Anti Seizure Medications For Pets in Dogs

Phenobarbital, levetiracetam, zonisamide, potassium bromide

Brand Names
Keppra, K-BroVet, Libromide
Drug Class
Anticonvulsants / anti-seizure medications
Common Uses
Idiopathic epilepsy, Recurrent seizures, Cluster seizure prevention, Adjunct seizure control in refractory epilepsy
Prescription
Yes — Requires vet prescription
Cost Range
$15–$180
Used For
dogs

Overview

Anti-seizure medications are prescription drugs your vet may use to reduce how often seizures happen, shorten seizure events, or make them less severe. In dogs, these medications are most often used for idiopathic epilepsy, but they may also be part of care when seizures are linked to brain disease, toxin exposure, metabolic illness, or other underlying problems. Common long-term options include phenobarbital, levetiracetam, zonisamide, and potassium bromide. Some dogs do well on one medication, while others need a combination plan.

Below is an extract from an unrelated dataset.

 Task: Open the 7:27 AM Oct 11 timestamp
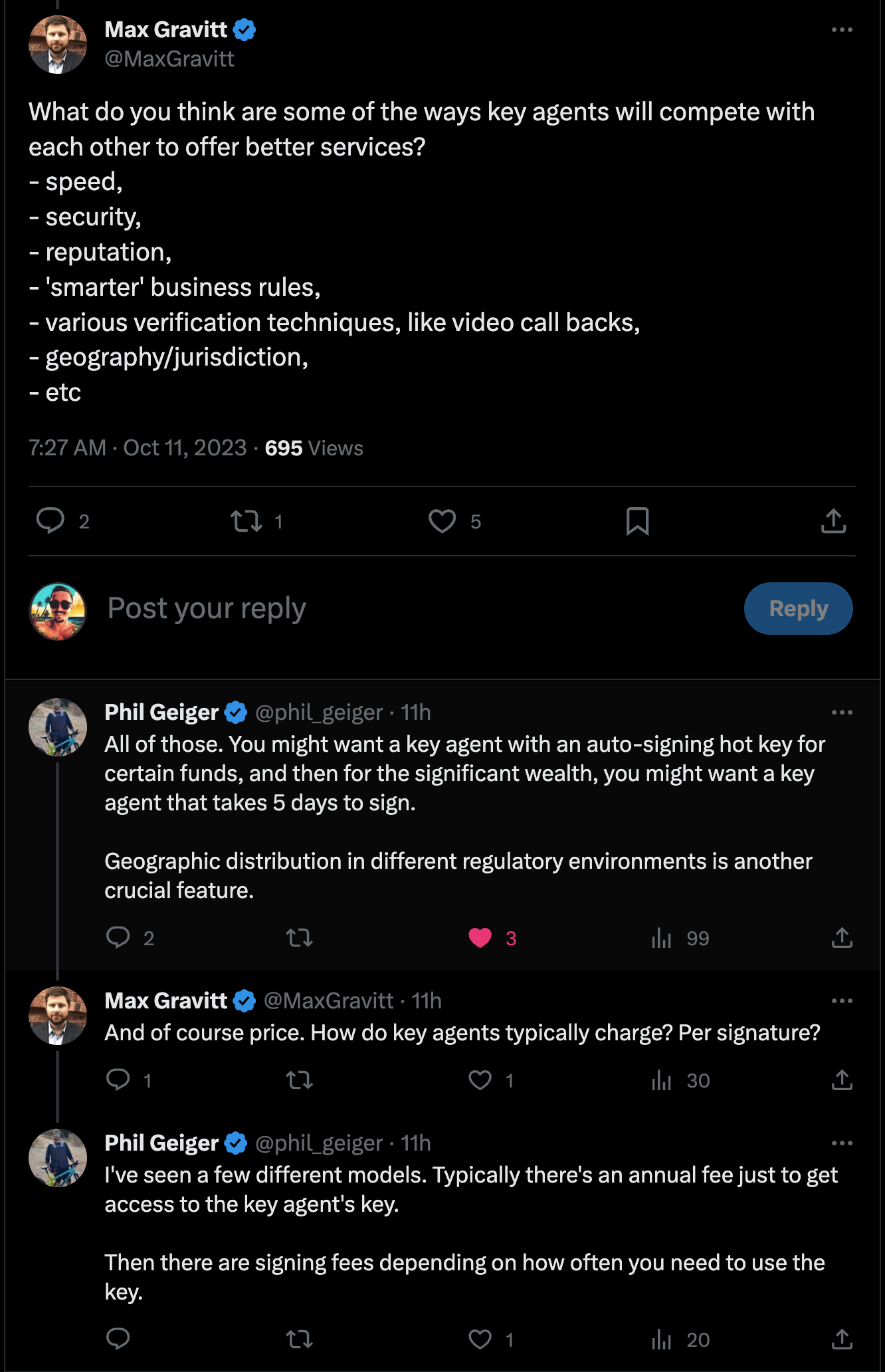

Not every dog needs daily anti-seizure medication after a single seizure. Cornell notes that treatment decisions often depend on seizure frequency and severity, and many vets consider long-term therapy when a dog has more than two seizures in six months, cluster seizures, status epilepticus, or a pattern that is getting worse. Once treatment starts, it is often long-term and requires regular rechecks and lab monitoring. The goal is usually control, not always complete elimination of every seizure.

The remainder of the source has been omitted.